Tried https://github.com/prometheus-operator/kube-prometheus. The only way to persist dashboards is to add them to Jsonnet & apply the generated configmap. I'm not ready for that kind of IaC commitment in a homelab.

Exposing internal services

kubectl expose svc/some-service --name=some-service-external --port 1234 --target-port 1234 --type LoadBalancer

Service will then be available on port 1234 of any k8s node.

Backups

My backups target is a machine running

  • k3s
  • minio
  • velero

Important services are backed up with velero to the remote minio instance. These backups are restored to the remote k3s instance to ensure functionality.

installing velero

KUBECONFIG=/etc/rancher/k3s/k3s.yaml velero install \
 --provider aws \
 --plugins velero/velero-plugin-for-aws:v1.0.0 \
 --bucket velero  \
 --secret-file ./credentials-velero  \
 --use-volume-snapshots=true \
 --default-volumes-to-fs-backup \
 --use-node-agent \
 --backup-location-config region=default,s3ForcePathStyle="true",s3Url=http://172.16.69.234:9000  \
 --snapshot-location-config region="default"

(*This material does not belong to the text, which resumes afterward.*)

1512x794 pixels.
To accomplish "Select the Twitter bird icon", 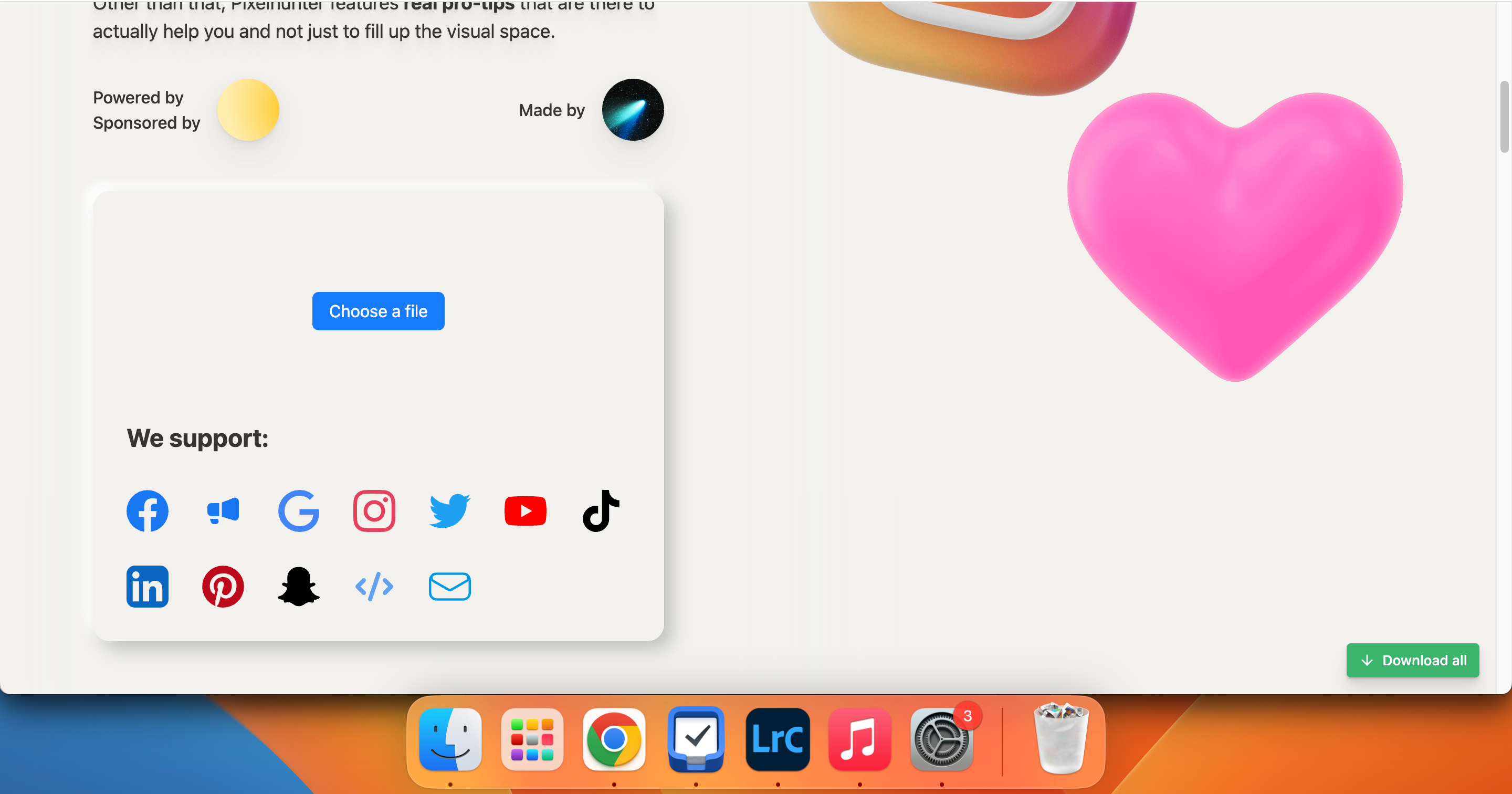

Had to remove resources: from the daemonset.

Change s3 target after install

kubectl -n velero edit backupstoragelocation default

Using a local storage storageClass in the target

https://velero.io/docs/v1.3.0/restore-reference/

Velero does not support hostPath PVCs, but works just fine with the openebs-hostpath storageClass.

KUBECONFIG=/etc/rancher/k3s/k3s.yaml helm install openebs --namespace openebs openebs/openebs --create-namespace --set localprovisioner.basePath=/k3s-storage/openebs

This is a nice PVC option for simpler backup target setups.

libvirtd

TODO. This would be nice for one-off Windows game servers.

Still to do

  • bittorrent + VPN
  • gogs ssh ingress?
    • can't go through cloudflare without cloudflared on the client
    • cloudflared running in the gogs pod?
    • do gitea or gitlab have better options?